Old Tactic, New Twist
Although the process is not new, it is interesting to see how threat groups filter out unsuitable candidates, says Roger Grimes, data-driven defense evangelist at cybersecurity firm KnowBe4.
“This [the recruitment scam] has been going on for decades, especially in India, Russia and China. All the big job sites are full of positions for malicious companies. What is interesting is how quickly they filter out a candidate who has ethics and is interested in not breaking the law,” he tells ISMG.
“The malware companies are looking for the strongest developers they can get, so they advertise all the right skills and requirements for the job. When they connect to a candidate and start the initial interview, if the candidate asks any questions that might indicate that the candidate might have a problem with the intent of what they might be doing, they are immediately cut off,” he adds.
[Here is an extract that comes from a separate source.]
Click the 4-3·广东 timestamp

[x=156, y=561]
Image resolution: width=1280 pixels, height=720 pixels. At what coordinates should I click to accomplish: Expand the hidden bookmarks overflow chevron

Recruiting security professionals to do the hard work of gaining access to a target – who will then be set up to take the fall for any criminal involvement detected – is, “in a way, brilliant,” says Chris Clements, vice president of solutions architecture at Cerberus Sentinel.
“Given the low amount of pay advertised, the recruitment targets are likely low-skilled or in very poor areas of the world. Experienced penetration testers in the developed world can command salaries many times what FIN7 appears to have offered. Still, this points to ransomware gangs more and more turning to targeted attacks against specific victims rather than haphazard ‘spray and pray’-type approaches to compromising targets,” he tells ISMG.
Gemini Advisory sent law enforcement agencies a copy of the report that it says was redacted only for public viewing to protect its source.
As a preventive measure, search engine giant Google added the www[.]bastionsecure[.]com domain name to its blacklisting service Safe Browsing. Those who try to access the website receive a “Deceptive site ahead” warning.